I'd say same as everyone, but as it was already said 20 times, I'll not bother repeating it 

As I saw this series, I thought that it would be nice to make some others shootings in the same style, but at night. With long exposure times, the sea would become like wool (not sure of the word), something very soft. But's just an idea, you see


----------



## macawlvr (Apr 18, 2006)

They are awesome, but #3 with the main entrance does it for me. I like the textures and the way you caught some of the ocean horizon through the dorr..nice series!


----------



## 303villain (Apr 18, 2006)

dude i always wanted to go there! those are great!


----------



## Arch (Apr 18, 2006)

hey thanks alot guys, really appreciate the comments


----------



## Mohain (Apr 18, 2006)

Awsome series AA. Fantastic ruins. I'm off to Devon weekend after next, I really must visit this place. Great, great post :thumbup: :thumbup: :thumbup:


----------



## Arch (Apr 20, 2006)

thanks.... yea you should visit this if you can mohain, its an awsome place to see in person


----------



## The Mad Jester (Apr 20, 2006)

Oh my.. these are just heightened with the 'probability', what a location! Just ripe with magic. And the photos are so clear and beautiful, with great angles to make them interesting and add drama. Just astounding. I would love to see these in a photobook or something. If you make one at viovio.com and sell it through their site, I'd buy it for sure!


----------



## Foffen (Apr 20, 2006)

A pleasure for both eye and mind. Fantastic post, archangel.

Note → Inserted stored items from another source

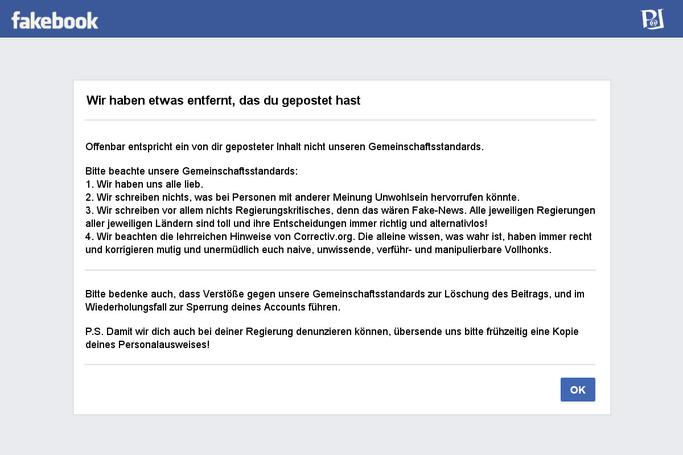Click the phrase "Sperrung deines Accounts führen"
683x455 pixels.
(263, 307)
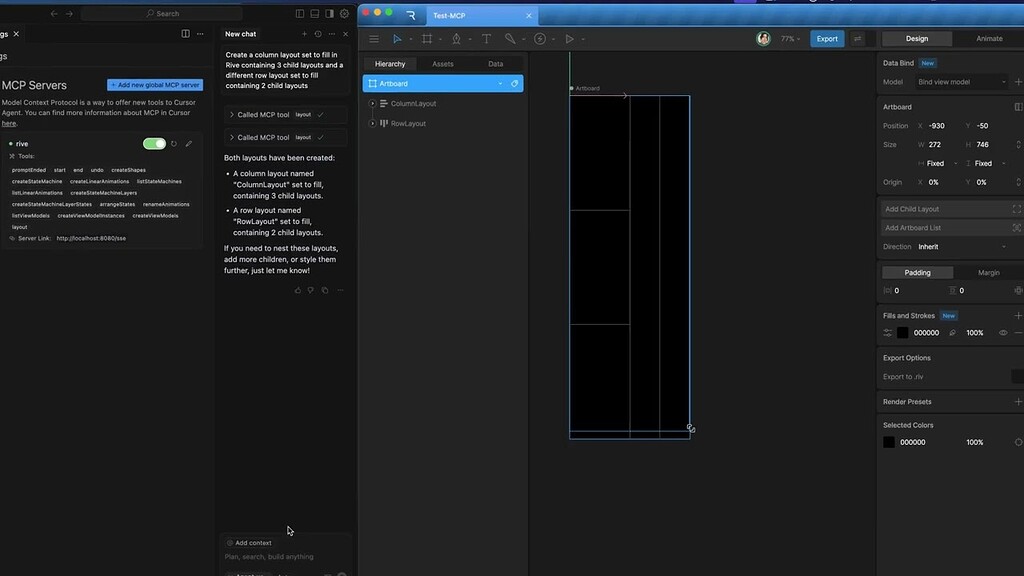This screenshot has width=1024, height=576.
Task: Disable the rive MCP server toggle
Action: [x=153, y=143]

Thank you so much.


----------



## Fate (Apr 20, 2006)

Real nice shots  love them


----------



## nitefly (Apr 20, 2006)

great shots and a great read


----------



## gracie (Apr 21, 2006)

Archangel,  the images are tremendous!!  You should create a photobook to pass to family and friends


----------



## Arch (Apr 23, 2006)

Thanks for the compliments guys


----------